Portraits et scènes primitives du noir

 

      Reprenons ces deux scènes où le surgissement du modèle du portrait bouleverse les héros masculins du film, constituant ainsi les scènes « primitives » de Woman in the Window et de Laura. Leurs constructions identiques nous apparaîtront mieux grâce à une description parallèle.
      Rappelons d’abord que le pouvoir qu’auront ces scènes sur la suite de la narration tient son efficacité d’un fait préalable bien établi dans chacun des deux films : les tableaux fascinent le professeur Wanley comme le lieutenant McPherson et cette fascination trouble l’un et l’autre. Wanley découvre le portrait dans une vitrine ; un plan rapproché du tableau, un autre du professeur émerveillé, puis la discussion dans le club ont décrit explicitement l’effet du tableau sur le professeur. La longue scène que passe seul McPherson dans l’appartement de Laura le montre deux fois figé devant le tableau. Dans le deux cas il se retourne vers nous, tandis que la caméra laisse le tableau dans le champ. Il semble absorbé par sa première vision dont il peine à se sortir ; il est toujours accompagné par le thème musical très prégnant et systématiquement associé à Laura, comme le remarque Odile Bächler (1995 : 69).

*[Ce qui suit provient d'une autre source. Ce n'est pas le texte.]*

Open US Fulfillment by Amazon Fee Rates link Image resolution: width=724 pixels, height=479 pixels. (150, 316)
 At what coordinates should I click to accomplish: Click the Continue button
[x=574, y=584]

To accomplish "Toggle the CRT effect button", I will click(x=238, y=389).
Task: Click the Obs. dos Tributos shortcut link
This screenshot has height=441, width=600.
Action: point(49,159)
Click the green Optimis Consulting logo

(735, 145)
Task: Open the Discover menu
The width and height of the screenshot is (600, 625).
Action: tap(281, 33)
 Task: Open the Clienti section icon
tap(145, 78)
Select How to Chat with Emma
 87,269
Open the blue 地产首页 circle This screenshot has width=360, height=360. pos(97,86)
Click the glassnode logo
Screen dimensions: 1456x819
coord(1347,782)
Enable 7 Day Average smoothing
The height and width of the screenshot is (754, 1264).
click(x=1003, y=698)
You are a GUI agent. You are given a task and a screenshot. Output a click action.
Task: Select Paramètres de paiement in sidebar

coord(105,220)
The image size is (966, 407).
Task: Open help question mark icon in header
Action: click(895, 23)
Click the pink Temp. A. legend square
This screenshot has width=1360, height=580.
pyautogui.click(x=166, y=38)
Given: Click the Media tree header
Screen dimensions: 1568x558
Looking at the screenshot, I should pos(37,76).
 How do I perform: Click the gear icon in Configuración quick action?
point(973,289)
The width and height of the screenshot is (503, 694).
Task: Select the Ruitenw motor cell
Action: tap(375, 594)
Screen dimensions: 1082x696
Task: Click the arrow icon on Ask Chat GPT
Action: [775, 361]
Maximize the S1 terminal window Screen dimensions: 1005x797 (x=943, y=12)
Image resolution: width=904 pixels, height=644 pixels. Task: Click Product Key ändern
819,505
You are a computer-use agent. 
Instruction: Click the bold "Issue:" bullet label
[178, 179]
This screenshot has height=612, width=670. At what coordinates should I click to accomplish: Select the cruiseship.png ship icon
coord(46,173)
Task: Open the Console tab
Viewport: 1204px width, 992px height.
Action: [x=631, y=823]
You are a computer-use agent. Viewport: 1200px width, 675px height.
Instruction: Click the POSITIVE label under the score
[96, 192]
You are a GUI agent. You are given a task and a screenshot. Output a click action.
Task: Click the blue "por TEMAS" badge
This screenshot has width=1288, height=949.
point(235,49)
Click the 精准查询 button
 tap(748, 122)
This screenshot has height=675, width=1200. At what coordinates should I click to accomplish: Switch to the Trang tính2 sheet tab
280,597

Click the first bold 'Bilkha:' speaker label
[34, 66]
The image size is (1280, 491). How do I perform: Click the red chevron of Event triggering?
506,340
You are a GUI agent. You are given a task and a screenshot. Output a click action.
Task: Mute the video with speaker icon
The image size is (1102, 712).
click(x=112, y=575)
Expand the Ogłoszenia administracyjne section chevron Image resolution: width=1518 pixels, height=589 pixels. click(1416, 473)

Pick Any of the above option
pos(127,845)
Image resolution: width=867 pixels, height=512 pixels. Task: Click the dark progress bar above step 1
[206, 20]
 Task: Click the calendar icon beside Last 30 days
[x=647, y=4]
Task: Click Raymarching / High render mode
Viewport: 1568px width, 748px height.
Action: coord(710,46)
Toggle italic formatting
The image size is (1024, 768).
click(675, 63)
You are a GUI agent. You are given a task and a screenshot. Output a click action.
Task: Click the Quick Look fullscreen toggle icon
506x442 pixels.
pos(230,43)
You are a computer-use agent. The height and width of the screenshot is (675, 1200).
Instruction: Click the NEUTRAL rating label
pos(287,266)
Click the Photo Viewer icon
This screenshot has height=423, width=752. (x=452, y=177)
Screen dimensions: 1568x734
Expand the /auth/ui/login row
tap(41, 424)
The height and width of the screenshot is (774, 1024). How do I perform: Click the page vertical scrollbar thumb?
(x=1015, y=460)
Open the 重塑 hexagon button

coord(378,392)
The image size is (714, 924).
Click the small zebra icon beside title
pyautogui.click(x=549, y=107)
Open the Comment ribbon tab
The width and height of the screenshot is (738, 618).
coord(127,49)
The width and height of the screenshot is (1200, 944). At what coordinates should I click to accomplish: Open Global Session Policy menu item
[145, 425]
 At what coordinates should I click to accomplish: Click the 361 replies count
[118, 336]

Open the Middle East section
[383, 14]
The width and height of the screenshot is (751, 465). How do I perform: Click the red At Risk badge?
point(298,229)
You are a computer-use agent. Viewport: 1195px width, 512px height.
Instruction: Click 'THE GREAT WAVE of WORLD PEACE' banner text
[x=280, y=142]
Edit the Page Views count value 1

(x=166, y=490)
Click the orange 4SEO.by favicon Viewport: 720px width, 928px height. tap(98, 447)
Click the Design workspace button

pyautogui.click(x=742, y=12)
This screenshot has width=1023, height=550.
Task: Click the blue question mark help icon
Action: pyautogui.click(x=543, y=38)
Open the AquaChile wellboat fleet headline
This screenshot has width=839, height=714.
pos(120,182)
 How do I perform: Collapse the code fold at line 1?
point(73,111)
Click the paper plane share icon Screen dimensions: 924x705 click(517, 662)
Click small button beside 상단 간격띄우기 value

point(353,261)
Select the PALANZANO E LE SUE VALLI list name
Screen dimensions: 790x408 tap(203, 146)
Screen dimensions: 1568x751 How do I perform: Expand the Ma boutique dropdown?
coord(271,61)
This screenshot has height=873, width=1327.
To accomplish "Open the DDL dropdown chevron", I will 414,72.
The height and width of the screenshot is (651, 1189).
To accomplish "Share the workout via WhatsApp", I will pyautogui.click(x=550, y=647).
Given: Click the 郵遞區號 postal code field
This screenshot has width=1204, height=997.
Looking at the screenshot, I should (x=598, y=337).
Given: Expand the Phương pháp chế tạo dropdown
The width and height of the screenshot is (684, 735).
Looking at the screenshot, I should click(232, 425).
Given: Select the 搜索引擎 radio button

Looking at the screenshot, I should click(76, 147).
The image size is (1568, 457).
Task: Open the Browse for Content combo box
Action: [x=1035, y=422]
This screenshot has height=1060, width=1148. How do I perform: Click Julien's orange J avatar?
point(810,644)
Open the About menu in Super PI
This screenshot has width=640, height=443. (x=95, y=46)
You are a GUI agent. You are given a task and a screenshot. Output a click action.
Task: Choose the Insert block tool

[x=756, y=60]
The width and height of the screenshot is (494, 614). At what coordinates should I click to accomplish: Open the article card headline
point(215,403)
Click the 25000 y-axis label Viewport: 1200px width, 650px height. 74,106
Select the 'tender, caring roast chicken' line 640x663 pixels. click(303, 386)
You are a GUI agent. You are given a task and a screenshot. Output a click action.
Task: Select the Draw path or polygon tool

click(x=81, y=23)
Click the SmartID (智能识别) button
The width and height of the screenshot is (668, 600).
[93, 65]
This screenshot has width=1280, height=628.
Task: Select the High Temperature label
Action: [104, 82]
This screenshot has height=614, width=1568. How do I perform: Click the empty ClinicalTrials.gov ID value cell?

      La relation de Wanley et McPherson avec les tableaux d’Alice Reed et Laura Hunt reproduisent une partie de la scène primitive du film noir : un homme disponible et solitaire découvre le spectacle offert par une femme séduisante et mystérieuse. Cependant la scène n’est pas encore complète : il faudrait que l’homme et la femme ne soient pas seulement respectivement sujet et objet du regard mais que cette relation s’inverse dans le domaine du savoir, ce qui ne peut pas encore être le cas. Ce seront les deux scènes d’apparition qui complèteront le processus.